OWC Mercury Elite-Al Pro: Performance
Using QuickBench 4 and a Samsung F series 500 GB hard drive, I performed a series of tests to gauge how well each interface performed. The drive was wiped clean before each test. Each interface was tested using a series of large data transfers, from 2 to 10 MB in size. Remember, we are testing the Mercury Elite-Al Pro interfaces, and not the hard drive itself.
- USB 2.0: Average read 29.418 MB/sec; average write 24.476 MB/sec
- FireWire 400: Average read 35.044 MB/sec; average write 35.013 MB/sec
- FireWire 800: Average read 72.386 MB/sec; average write 53.950 MB/sec
- eSATA: Average read 120.495 MB/sec; average write 129.926 MB/sec
The results show that the drive itself is able to saturate the USB and both FireWire interfaces. The eSATA interface, which is just passing through the internal SATA interface, shows the raw performance of the drive itself, although technically there may be some slight overhead in the Oxford 924’s signal routing. But since no data manipulation is being performed, the results should be close to the raw capabilities of the installed hard drive.

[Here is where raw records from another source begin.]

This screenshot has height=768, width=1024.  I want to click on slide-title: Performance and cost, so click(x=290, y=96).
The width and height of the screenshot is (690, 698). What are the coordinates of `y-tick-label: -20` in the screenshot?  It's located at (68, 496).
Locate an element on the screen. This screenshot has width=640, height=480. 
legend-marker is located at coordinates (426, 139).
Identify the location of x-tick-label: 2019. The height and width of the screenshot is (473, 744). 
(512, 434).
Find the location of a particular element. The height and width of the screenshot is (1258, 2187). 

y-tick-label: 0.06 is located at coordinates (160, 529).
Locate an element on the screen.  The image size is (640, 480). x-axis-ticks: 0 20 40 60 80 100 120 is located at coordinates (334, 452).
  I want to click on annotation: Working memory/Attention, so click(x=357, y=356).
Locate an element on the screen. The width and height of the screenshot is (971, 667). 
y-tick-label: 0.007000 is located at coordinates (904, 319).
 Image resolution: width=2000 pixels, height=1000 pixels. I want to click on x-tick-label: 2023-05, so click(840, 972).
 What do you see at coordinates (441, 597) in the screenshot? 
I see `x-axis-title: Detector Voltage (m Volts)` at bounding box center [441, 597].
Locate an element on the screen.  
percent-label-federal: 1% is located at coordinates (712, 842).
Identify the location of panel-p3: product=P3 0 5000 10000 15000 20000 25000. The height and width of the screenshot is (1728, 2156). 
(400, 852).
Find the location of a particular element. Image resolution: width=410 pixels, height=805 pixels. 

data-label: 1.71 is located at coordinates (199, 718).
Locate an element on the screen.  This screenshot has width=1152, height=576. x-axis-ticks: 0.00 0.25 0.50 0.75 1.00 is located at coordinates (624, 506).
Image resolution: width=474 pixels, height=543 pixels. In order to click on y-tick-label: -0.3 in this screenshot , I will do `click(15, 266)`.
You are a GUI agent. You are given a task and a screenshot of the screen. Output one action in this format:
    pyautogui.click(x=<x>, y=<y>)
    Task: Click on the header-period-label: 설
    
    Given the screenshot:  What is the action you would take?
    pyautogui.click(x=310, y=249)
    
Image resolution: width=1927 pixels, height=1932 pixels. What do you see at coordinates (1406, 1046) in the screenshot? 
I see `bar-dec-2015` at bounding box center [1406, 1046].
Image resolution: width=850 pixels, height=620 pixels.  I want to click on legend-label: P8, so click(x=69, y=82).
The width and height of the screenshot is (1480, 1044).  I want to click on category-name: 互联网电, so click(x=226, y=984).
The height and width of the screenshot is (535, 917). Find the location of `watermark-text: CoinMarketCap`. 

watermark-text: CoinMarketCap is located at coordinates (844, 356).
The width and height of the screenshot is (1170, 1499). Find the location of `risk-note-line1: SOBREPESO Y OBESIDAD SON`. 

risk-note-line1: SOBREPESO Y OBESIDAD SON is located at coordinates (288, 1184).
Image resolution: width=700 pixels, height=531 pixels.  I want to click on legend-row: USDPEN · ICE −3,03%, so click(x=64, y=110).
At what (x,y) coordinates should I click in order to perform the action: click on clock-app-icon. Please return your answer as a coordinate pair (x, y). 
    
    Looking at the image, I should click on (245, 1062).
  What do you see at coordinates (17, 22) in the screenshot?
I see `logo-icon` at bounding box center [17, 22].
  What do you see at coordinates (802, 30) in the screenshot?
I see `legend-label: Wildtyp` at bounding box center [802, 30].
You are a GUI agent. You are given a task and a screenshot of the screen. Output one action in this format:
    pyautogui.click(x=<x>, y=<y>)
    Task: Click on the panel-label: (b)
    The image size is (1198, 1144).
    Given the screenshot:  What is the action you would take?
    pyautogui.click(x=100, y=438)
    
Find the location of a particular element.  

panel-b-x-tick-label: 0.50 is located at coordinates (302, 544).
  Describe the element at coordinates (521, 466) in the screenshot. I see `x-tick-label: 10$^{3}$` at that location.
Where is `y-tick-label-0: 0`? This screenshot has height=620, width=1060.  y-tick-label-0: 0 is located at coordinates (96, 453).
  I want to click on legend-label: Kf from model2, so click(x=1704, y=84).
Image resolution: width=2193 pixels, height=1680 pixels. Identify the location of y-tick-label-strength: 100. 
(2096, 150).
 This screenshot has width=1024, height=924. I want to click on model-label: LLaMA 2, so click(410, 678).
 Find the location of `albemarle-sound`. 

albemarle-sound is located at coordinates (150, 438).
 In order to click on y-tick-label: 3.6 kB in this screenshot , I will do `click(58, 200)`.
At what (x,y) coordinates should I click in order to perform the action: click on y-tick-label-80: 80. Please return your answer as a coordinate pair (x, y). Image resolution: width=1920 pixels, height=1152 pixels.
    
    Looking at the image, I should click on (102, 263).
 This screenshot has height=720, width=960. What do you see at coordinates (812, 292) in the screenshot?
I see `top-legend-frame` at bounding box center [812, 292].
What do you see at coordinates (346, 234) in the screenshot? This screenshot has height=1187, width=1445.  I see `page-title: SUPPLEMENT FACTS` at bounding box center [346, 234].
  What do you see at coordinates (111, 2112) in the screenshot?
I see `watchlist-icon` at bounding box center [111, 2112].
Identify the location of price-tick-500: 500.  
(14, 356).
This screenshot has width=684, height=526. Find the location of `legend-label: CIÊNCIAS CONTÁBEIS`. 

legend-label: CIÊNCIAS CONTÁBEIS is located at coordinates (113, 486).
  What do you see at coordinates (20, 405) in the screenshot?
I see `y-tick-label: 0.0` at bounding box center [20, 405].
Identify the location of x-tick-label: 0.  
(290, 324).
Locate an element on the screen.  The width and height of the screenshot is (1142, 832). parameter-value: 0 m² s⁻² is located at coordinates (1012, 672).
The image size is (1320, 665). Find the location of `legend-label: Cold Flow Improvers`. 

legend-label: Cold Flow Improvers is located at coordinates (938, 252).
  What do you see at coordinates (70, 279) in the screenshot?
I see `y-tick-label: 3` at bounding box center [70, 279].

The USB and both FireWire interfaces performed as expected. You should choose a connection to use based on what ports are available on your Mac, and how you will be using the external hard drive. If you will be working with multimedia, you should consider at least the FireWire 800 connection. If you’re looking for the fastest possible performance, eSATA wins the prize, although you will need a Mac with an add-on eSata controller.